Table of Contents

1. Description

This driver allows querying an XML file based on XPath expressions.

2. Connection

2.1. Attributes

Name

Description

Example

id

this etl connection, that will be used as a reference with connection-id within scripts and queries

id=”xmlReader”

driver

use “xpath” in this case

driver=”xpath”

url

XML file URL

url=”https://www.w3schools.com/xml/cd_catalog.xml

see “<!-- CONNECTIONS -->" section in ETL: XPath for example usage

2.2. Parameters

Name

Description

Default

return_arrays

Value of true specifies that variables should return a string array, otherwise a single string is returned.

false

3. Query

XPath driver supports XPath syntax to query text files.

The query is executed on an XML Document and produces a rowset for matched nodes. The attribute and element values can be referenced from nested scripts/queries. The following example illustrates the querying mechanism:

Example:

XPath: /A selects root element <A>

<A B="1">
<B>2</B>
<C>3</C>
</A>

Available variables for matched element <A>:

Name

Value

A

2 3

B

1

C

3

The value of variable A represents text content inside XML element <A>, the value of variable B represents value of B attribute and the value of variable C represents text content inside element <C>.

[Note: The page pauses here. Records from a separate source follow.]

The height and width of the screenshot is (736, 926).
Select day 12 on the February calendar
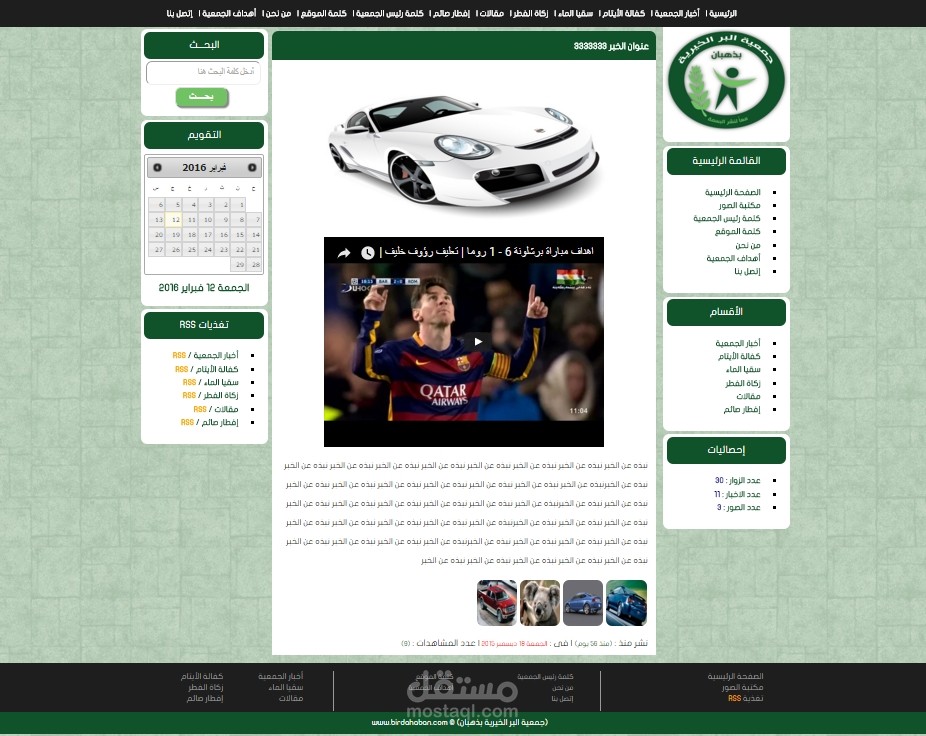[x=175, y=219]
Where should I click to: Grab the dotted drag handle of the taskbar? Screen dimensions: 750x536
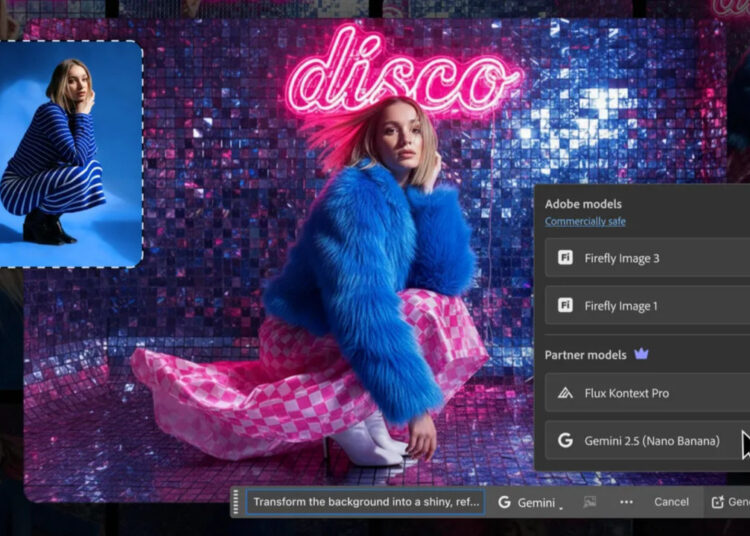[237, 502]
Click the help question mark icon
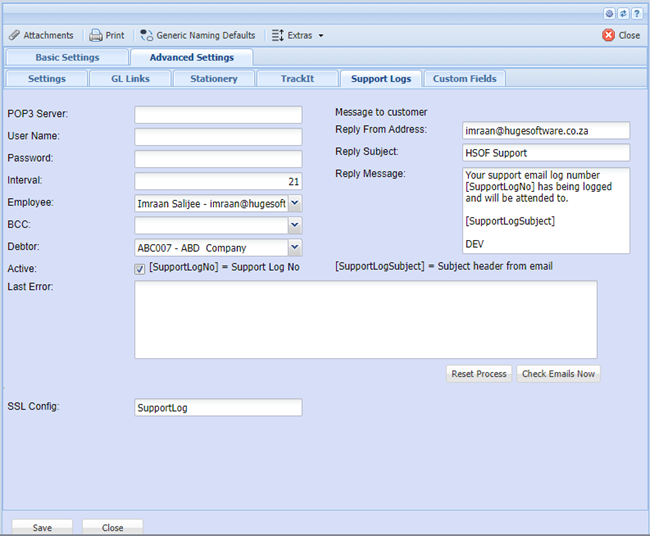Image resolution: width=650 pixels, height=536 pixels. click(x=636, y=13)
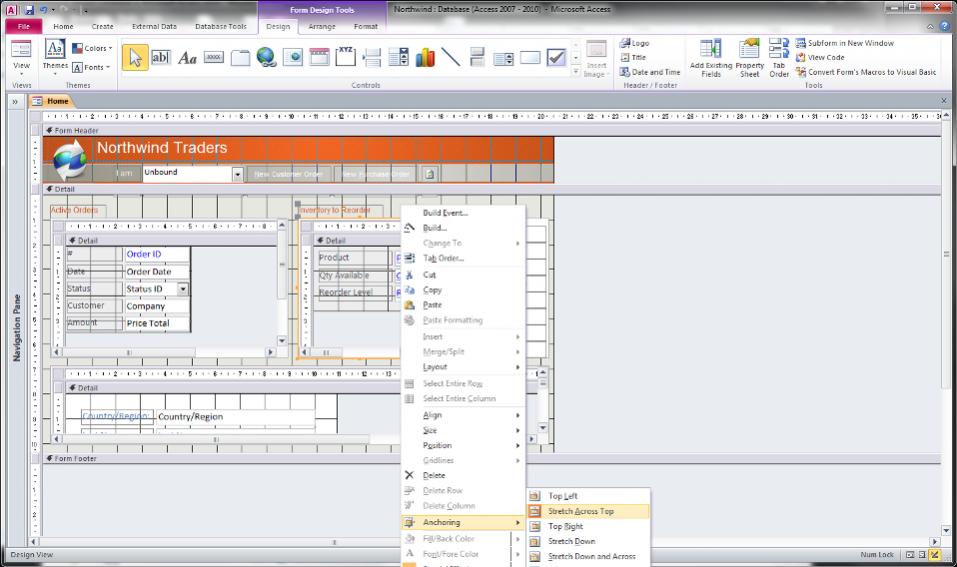Screen dimensions: 957x567
Task: Expand the Navigation Pane
Action: (16, 101)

The context node for the XPath query is the selected node of the nearest outer XPath query, or the document root node if there isn't one. This allows relative queries using ./

A special node variable is available to the nested queries/scripts which provides extra methods for querying relative to the current node. The node variable is an instance of NodeVariable. Using ${node.getString("./C")} is equivalent to $C.

Additional notes:

  • Currently only Node Set can be selected in XPath expressions, i.e. attributes or elements but not String, Boolean or Number

4. Script

<script> elements are not supported.

5. Examples

Query example: Executes a query and every record from the result is written into a text file. The script element is used in the Query element to process every record of the result.

<!DOCTYPE etl SYSTEM "https://scriptella.org/dtd/etl.dtd">
<etl>
<description>Graphlytic job</description>
<properties>
job_name=Graphlytic job
</properties>
<!-- CONNECTIONS -->
<connection id="xmlReader" driver="xpath" url="https://www.w3schools.com/xml/cd_catalog.xml"></connection>
<connection id="logInfo" driver="log">
level=INFO
</connection>
<!-- JOB STEPS -->
<query connection-id="xmlReader">
/CATALOG/CD
<script connection-id="logInfo">
$rownum: $TITLE - $ARTIST
</script>
</query>
 
</etl>